The term South Asia is considered often as synonymous with the term Indian subcontinent, and includes the following neighboring states: India, Pakistan and Bangladesh; constituting the bulk of the subcontinent proper, the
Himalayan States: Nepal and Bhutan, the Indian Ocean Island States: Sri
Lanka, the Maldives. All of these countries are members of the South Asian
Association for Regional Cooperation (SAARC).
The US State Department's South Asia Bureau is currently planning to include Kazakhstan, Kyrgyzstan, Turkmenistan, Tajikistan and Uzbekistan in its definition of South Asia. These countries, however, are historically considered to belong to the category of Central Asia, along with Chinese Turkestan and Mongolia and not, strictly speaking, a part of South Asia.
Geographically, the Indian subcontinent would additionally include some disputed territory currently controlled by China, and Myanmar and exclude most of western and northern Pakistan and Kashmir where the Indian plate and Eurasian plate meet and collide.

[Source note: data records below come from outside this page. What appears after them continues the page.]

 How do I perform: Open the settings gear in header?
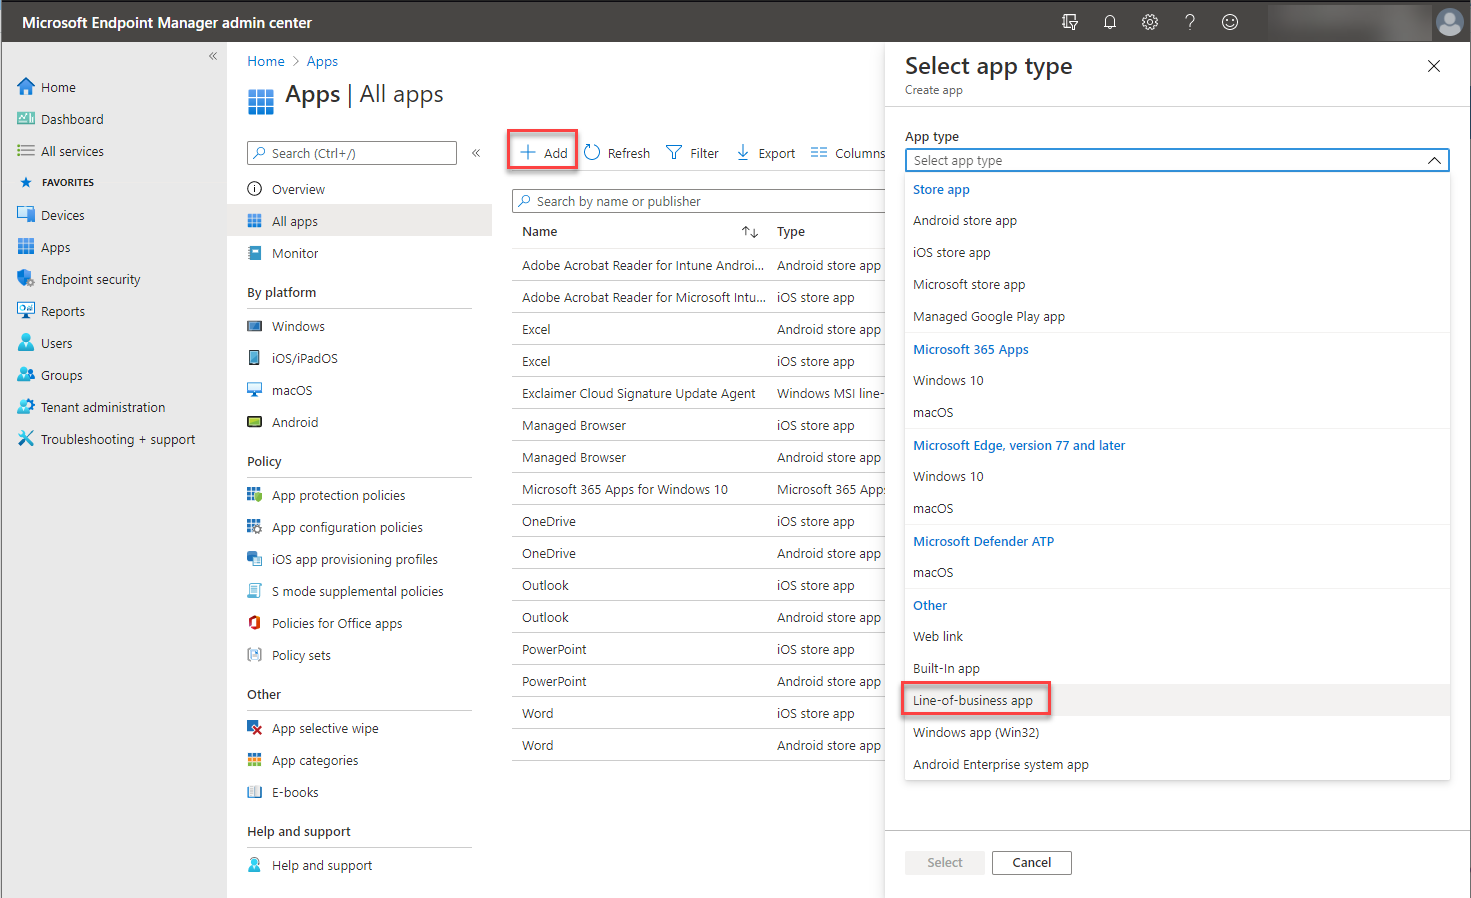tap(1150, 22)
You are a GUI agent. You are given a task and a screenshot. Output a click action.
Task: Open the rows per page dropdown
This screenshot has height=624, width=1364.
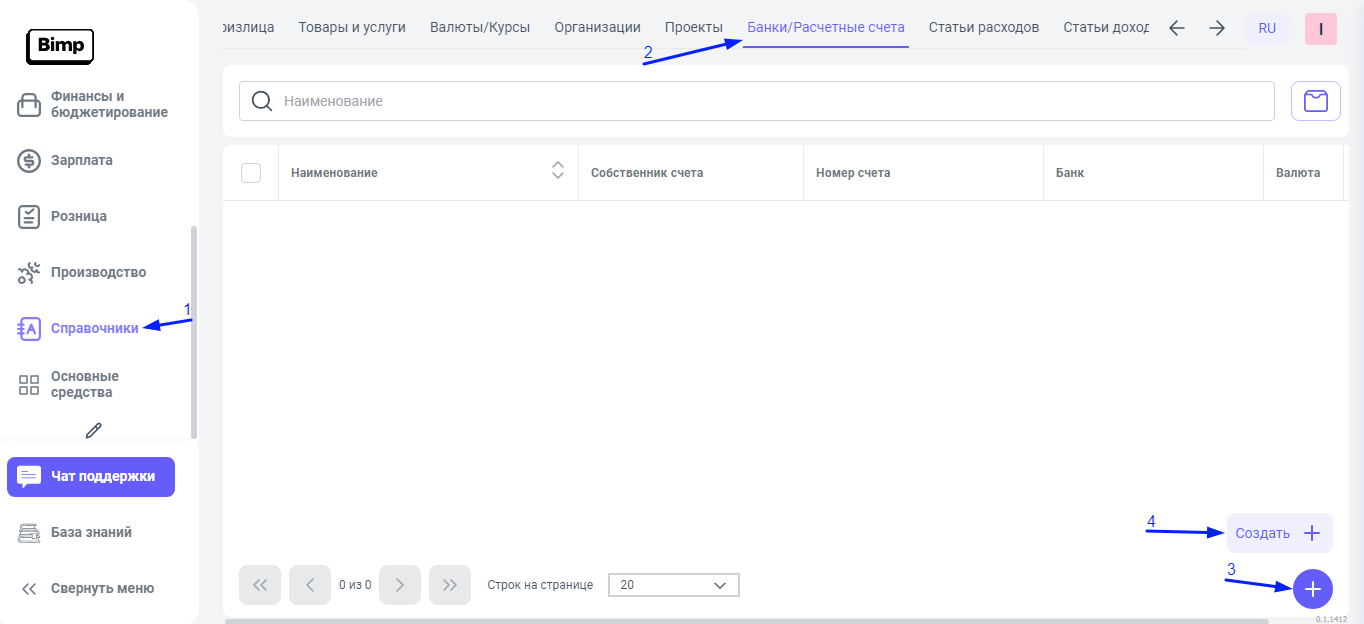click(x=673, y=585)
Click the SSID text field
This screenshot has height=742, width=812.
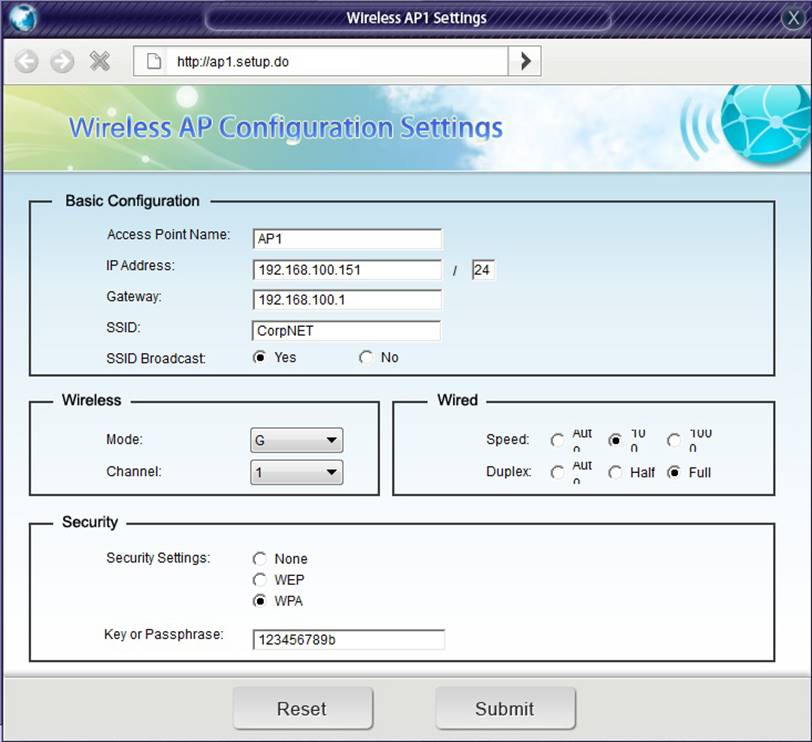(x=346, y=331)
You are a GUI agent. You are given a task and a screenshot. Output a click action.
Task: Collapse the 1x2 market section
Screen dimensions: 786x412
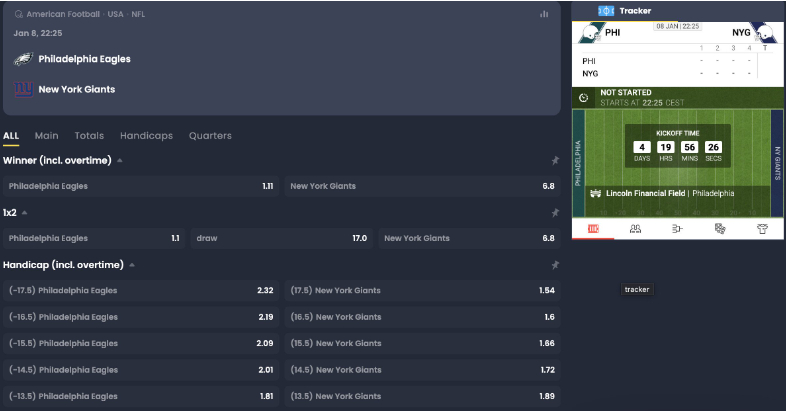tap(25, 213)
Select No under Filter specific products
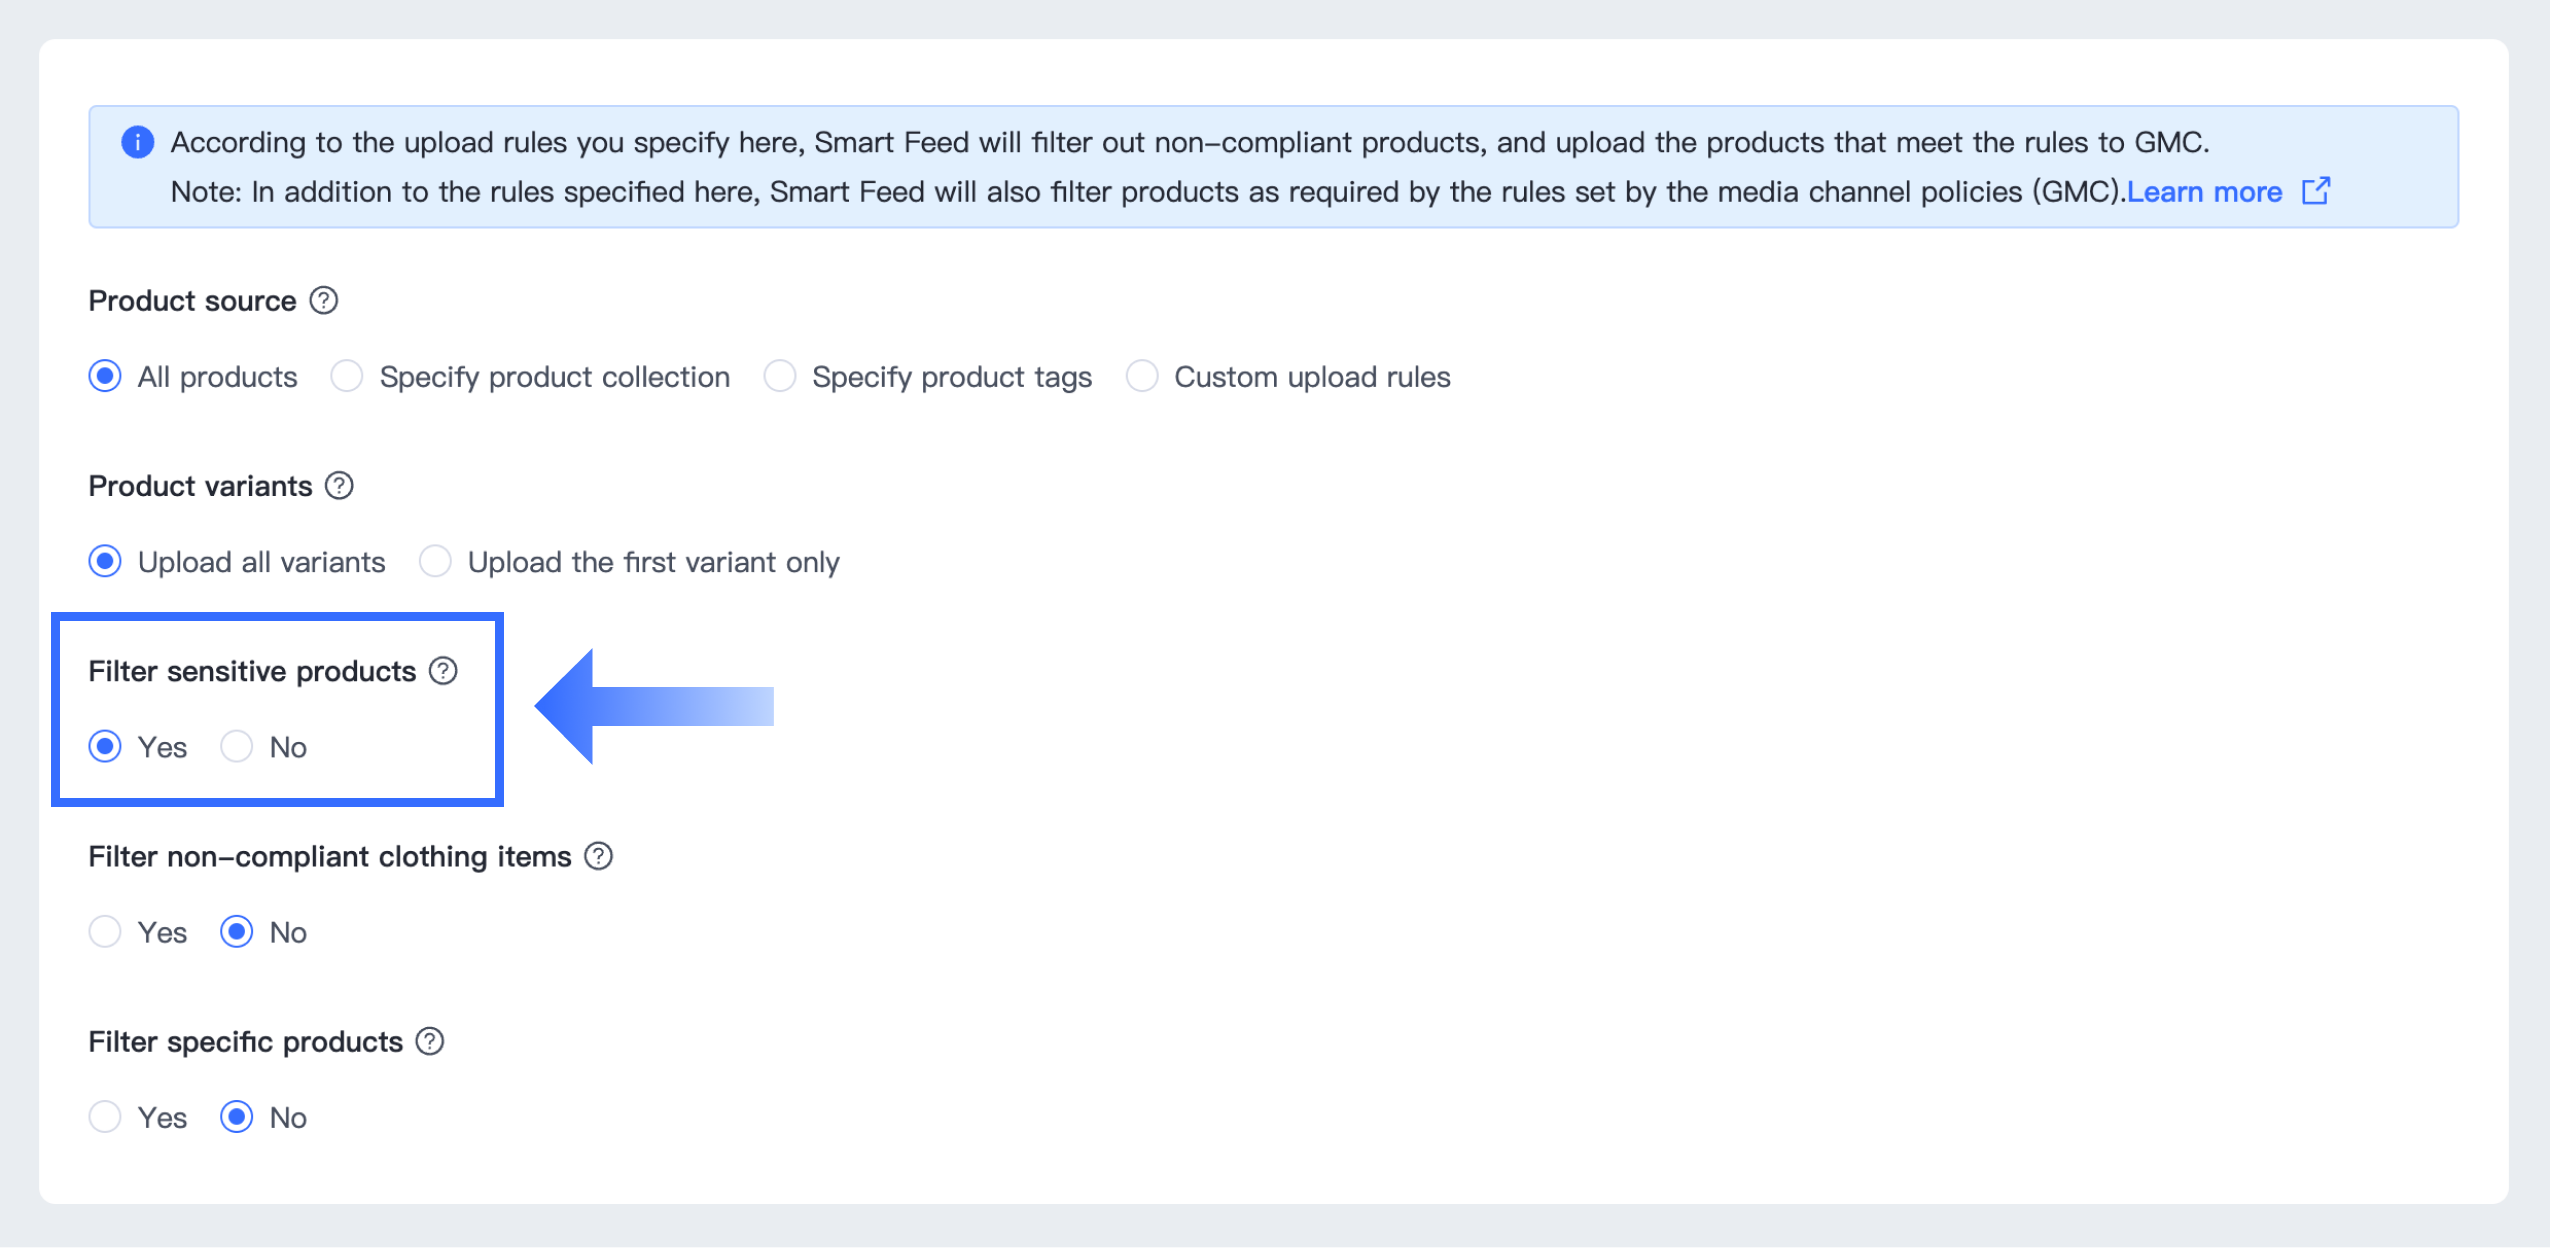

Politically (as in the SAARC member-states), the region covers about 4,480,000 km2 (1,729,738 sq. mi.), or 10% of the Asian continent. However, its population accounts for about 40% of Asia. Some or all of Afghanistan is sometimes considered part of the region of South Asia since, due to its geographic proximity, it has shared many historical currents with the region. Recently, Afghanistan has been admitted to the SAARC as a member.